The Trade-Off Between Stocks and Bonds

The Trade-Off Between Stocks and Bonds
A trader works on the floor of the New York Stock Exchange before in this file photo. Traditional indicators point to a recession but this time may be different. (Mario Tama/Getty Images)
James H. Nolt
8/22/2018
Updated:
8/23/2018
Stocks (equity) and bonds (debt) are the two major long-term financial assets typically held by investors. It is common knowledge among investors that the prices of these assets, on average, tend to go in opposite directions.
There are two recurring exceptions to this normal trade-off: Boom and bust “culminating points” (as Keynes called them) are periods when stock and bond prices are broadly correlated, rather than moving in opposite directions. So during a general financial crisis, both stocks and bonds may fall in value, wiping out considerable fortunes.
The easiest way to grasp the stock-bond trade-off is to consider them as two alternative or substitute assets purchased out of the same pool of investable funds. If investors wish to sell stocks because of concerns about falling corporate earnings or rising bankruptcy risk, they ordinarily switch their funds into bonds. On the other hand, if bond prices are likely to fall because of fears of inflation or excessive debt in relation to the income of borrowers (the issuers of bonds), thereby increasing the default risk, investors tend to sell bonds and buy stocks.

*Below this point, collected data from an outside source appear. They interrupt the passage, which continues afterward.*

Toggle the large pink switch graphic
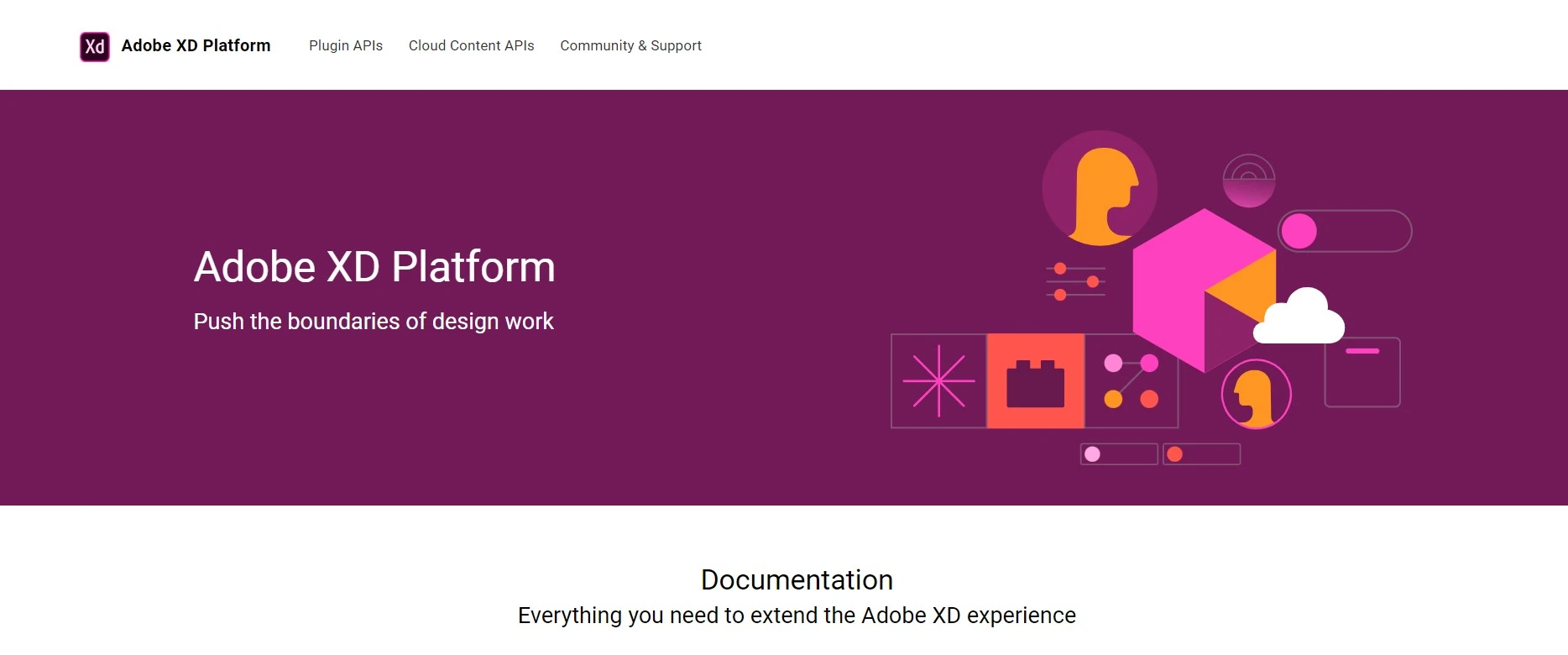Viewport: 1568px width, 655px height. pos(1345,231)
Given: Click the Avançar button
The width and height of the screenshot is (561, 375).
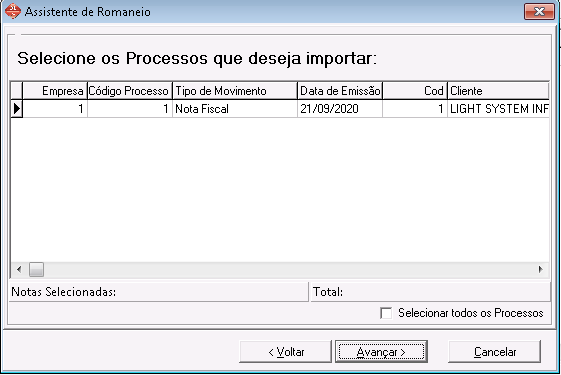Looking at the screenshot, I should 381,352.
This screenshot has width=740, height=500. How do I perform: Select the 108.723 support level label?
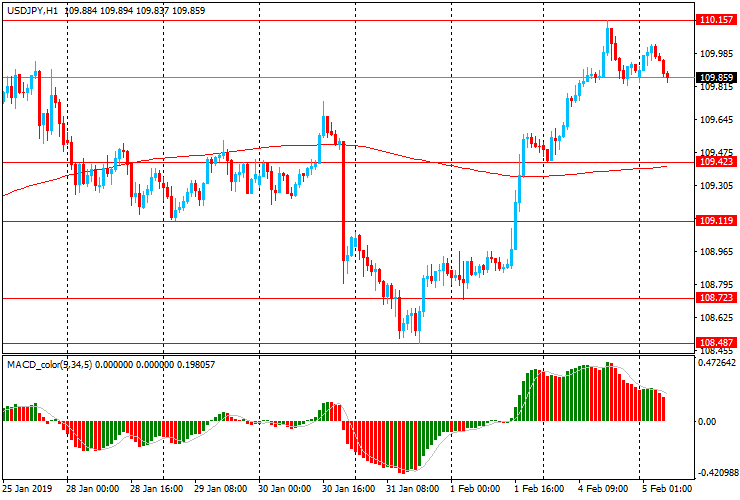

Of course, by the laws of supply and demand, increased selling pressure tends to lower prices and increased buying pressure tends to increase prices. Consider it this way: If many want to sell and few want to buy at existing prices, then prices must fall until more potential buyers believe the asset is now a good buy at the discounted price.

The Boom

During a bullish boom, most capitalists are optimistic about the future, so many expand credit in the expectation that most uses of credit will earn profit. This creates a self-fulfilling prophecy, at least for some time, because credit expands faster than real output. New net credit increases purchasing power, whether for real goods or investment assets like stocks and bonds.

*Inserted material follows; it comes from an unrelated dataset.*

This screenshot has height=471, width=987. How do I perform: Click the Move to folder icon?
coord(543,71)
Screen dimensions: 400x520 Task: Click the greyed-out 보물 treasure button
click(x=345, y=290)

The pool of investable funds is thus expanding as credit expands. With more funds available for purchasing goods and assets, prices tend to rise. Rising asset prices fulfill the prophecy, justifying with capital gains the credit used to purchase them. Credit expansion occurs in diverse forms, including bank loans, lines of credit (including consumer credit cards), issuance of bills, increasing accounts payable (sellers give their customers more time to pay), and new bond issuance (bond IPOs). As a boom takes off, stock and bond prices may both rise, reflecting the spending power of this exuberant expansion of credit.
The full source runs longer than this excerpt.